Homo erectus, posiblemente nuestro ancestro común, habitó la Tierra en un periodo de alrededor de 1.500.000 años. Nosotros, los sapiens, llevamos en el mundo no más de 200.000 años. Y creemos que nuestra especie va a ser infinita, que nunca nos vamos a extinguir. Posiblemente, también lo creyeron los homo erectus y otras especies de homo que lo siguieron. De manera que, sin entrar en el debate de guerras o cambios climáticos, desde un punto de vista puramente evolutivo, estamos abocados a extinguirnos como especie. Y que venga la siguiente. Naturalmente, nosotros no seremos testigos de ese fenómeno, por desgracia. Y digo por desgracia, porque va siendo hora de un cambio de talante, de un cambio de personas, de un cambio de especie. La nuestra, la de sapiens, se ha agotado. O eso creo yo.

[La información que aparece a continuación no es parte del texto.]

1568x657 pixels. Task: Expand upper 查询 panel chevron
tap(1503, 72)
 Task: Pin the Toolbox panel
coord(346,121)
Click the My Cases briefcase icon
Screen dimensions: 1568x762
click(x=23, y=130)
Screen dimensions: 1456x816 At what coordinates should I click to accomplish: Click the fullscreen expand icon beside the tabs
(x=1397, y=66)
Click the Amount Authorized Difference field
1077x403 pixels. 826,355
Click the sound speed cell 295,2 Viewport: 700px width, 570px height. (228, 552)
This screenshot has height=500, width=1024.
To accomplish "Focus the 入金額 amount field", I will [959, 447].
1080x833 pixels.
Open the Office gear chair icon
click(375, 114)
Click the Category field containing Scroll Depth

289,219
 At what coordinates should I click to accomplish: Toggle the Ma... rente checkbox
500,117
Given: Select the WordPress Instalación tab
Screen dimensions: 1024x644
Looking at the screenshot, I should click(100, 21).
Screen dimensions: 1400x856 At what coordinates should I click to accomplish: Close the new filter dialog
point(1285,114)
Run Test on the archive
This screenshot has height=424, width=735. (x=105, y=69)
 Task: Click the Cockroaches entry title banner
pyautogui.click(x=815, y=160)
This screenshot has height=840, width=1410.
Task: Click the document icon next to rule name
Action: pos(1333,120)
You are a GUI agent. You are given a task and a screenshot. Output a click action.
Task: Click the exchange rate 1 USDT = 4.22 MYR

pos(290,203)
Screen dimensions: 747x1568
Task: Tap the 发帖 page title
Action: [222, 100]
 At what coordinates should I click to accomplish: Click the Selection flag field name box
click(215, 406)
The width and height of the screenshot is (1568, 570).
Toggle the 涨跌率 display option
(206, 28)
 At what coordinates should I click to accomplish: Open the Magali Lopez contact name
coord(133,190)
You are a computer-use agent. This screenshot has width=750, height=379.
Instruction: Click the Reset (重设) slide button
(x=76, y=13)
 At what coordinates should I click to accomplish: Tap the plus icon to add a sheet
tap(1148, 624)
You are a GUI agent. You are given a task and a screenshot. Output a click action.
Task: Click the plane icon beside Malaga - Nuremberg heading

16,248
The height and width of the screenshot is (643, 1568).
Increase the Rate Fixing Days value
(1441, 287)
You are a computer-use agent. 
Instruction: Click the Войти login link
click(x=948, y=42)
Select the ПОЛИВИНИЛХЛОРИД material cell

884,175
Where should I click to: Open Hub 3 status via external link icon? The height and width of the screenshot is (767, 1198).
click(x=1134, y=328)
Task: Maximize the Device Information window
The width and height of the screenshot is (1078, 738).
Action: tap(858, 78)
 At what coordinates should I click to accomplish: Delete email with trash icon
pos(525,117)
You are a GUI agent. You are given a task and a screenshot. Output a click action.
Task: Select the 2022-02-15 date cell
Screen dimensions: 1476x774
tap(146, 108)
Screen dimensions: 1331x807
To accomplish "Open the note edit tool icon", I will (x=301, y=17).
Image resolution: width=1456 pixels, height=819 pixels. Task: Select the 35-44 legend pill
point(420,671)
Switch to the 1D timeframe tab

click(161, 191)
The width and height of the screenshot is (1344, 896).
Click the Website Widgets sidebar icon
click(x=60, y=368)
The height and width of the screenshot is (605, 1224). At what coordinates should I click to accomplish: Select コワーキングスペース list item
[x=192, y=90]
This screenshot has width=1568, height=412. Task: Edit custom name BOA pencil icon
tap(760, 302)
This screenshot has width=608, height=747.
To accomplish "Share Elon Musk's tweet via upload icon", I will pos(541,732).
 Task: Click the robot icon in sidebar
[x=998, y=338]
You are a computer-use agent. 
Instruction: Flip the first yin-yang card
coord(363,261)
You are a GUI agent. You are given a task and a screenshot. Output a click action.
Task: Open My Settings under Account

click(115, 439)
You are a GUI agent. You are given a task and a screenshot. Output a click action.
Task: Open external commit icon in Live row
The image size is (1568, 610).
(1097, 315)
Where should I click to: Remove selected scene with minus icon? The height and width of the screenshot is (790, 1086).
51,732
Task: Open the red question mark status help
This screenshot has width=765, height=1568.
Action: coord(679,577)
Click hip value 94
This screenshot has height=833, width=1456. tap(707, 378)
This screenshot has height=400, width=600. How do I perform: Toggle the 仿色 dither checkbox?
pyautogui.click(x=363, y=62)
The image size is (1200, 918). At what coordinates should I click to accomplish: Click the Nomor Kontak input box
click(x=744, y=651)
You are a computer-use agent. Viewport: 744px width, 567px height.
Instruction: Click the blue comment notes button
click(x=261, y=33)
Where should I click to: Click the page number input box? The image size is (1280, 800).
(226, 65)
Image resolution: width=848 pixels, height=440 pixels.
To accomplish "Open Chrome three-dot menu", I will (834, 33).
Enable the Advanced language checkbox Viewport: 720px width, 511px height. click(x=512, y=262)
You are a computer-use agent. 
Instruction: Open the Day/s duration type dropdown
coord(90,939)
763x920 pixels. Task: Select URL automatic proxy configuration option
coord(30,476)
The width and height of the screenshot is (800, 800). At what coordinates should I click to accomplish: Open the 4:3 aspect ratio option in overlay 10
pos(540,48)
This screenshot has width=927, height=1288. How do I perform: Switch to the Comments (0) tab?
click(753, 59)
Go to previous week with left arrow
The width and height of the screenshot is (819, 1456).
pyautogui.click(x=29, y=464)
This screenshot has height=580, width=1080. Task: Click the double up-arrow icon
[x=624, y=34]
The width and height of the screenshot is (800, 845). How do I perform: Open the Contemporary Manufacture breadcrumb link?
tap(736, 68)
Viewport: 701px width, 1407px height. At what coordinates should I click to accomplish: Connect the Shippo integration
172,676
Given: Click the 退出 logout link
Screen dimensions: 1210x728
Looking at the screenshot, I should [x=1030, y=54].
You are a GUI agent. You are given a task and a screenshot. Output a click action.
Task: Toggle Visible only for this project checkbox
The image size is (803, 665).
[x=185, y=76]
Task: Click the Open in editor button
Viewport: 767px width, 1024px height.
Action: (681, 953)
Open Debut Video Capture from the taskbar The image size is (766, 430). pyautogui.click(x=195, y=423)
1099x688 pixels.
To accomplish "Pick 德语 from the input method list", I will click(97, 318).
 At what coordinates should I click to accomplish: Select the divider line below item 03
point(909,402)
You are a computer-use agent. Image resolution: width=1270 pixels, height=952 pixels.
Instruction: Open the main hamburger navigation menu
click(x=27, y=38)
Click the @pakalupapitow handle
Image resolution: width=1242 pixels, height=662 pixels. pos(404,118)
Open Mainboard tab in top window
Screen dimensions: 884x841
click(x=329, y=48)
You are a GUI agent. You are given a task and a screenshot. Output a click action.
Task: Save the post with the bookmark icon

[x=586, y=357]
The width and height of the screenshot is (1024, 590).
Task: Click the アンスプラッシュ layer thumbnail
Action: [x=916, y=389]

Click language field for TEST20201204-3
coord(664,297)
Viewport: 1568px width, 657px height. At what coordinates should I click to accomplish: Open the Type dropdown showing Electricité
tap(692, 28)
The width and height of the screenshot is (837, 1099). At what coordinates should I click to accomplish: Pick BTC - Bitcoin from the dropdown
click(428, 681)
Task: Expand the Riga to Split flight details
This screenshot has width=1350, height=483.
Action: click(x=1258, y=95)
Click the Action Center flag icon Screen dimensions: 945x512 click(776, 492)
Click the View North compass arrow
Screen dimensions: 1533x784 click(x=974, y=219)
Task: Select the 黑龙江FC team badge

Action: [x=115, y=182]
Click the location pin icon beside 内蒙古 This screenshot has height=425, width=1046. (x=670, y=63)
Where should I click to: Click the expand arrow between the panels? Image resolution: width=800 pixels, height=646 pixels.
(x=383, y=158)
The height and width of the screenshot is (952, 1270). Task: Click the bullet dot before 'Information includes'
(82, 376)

Había un hombre en mi pueblo que, ante cualquier desavenencia o desencuentro con otros paisanos o ante cualquier desgracia personal o colectiva, sentenciaba con laconismo cordobés: ¡¡Mundo malo!!

Quizás siempre hemos sido malos los hombres, los unos para con los otros; tal vez la competitividad, la envidia, incluso la violencia, hayan sido herramientas de progreso, sin las cuales, a lo mejor, ya nos hubiésemos extinguido. No lo sé. Desde los tiempos remotos en que Caín mató a su hermano Abel por envidia, el hombre ha sido malo: homo homini lupus, el hombre es un lobo para el hombre. No hay más que tirar de hemeroteca, como se estila decir ahora.

Mundo malo, qué gran verdad. Pero el mundo no tiene conciencia, somos nosotros los que hacemos malo al mundo. Unos más que otros, claro. Cuanto más poderoso se es, más posibilidad de hacer el bien o el mal. Y parece que nos tienta más el mal que el bien. La paradoja es que a medida que el hombre gana en inteligencia y en civismo debe ir dejando atrás la tozudez, el egoísmo, la avaricia, la arrogancia, el sectarismo y tienda a abrazar la solidaridad, el diálogo, la empatía y otros valores que favorecen la convivencia. Pues nada. Más bien al contrario. Parece ser que homo erectus se extinguió al ser engullido (léase masacrado) por otra especie de homo, de manera similar a cómo los neandertales fueron suplantados por los sapiens. Y seguramente, nosotros no necesitaremos a nadie que nos extinga: lo haremos solitos. Por nuestro propio egoísmo. Por nuestra propia estupidez. O, a lo mejor, sólo por la estupidez de unos pocos.

Porque una cosa es ser malo en el sentido doméstico y coloquial de la palabra, un sieso, un egoísta, un desaborío, un desalmao… Y otra muy distinta es ser MALO con mayúsculas.

Y esos MALOS tienen en sus manos la llave de nuestra extinción como especie. Los MALOS que promueven guerras y genocidios en una civilización como la nuestra que ya creía superadas estas catástrofes; los MALOS que esquilman los recursos naturales a mansalva sin más consideración que el negocio y el crecimiento; los MALOS que permiten, consienten, y favorecen el hambre y la pobreza en el mundo para sacar provecho propio. La evolución natural no conoce la ética, en lugar de ofrecernos una nueva criatura con un código genético solidario y pacifista, entrega el destino de nuestra especie a hombres MALOS. Ella sabrá lo que hace.  

Y mientras todo esto acontece ¿qué se supone que debemos hacer aquéllos, que somos mayoría, que nos consideramos buenos? Porque los MALOS hacen muy bien su trabajo, cumplen con su cometido. A la vista están los resultados. Pero ¿y nosotros? ¡Ah bueno! sí, hombre. Nosotros asistimos a conferencias, nos enfrascamos y participamos como nuestras en las luchas intestinas de políticos y adláteres, nos encomendamos al diablo si hace falta para que pierda el Barça y gane el Madrid, contemplamos en la tele las terribles imágenes de niños asesinados con parecida emoción a como vemos la crecida del Guadalquivir por el puente de Ibn Firnas y lloramos a moco tendido si llueve en Semana Santa. ¿Qué otra cosa podemos hacer?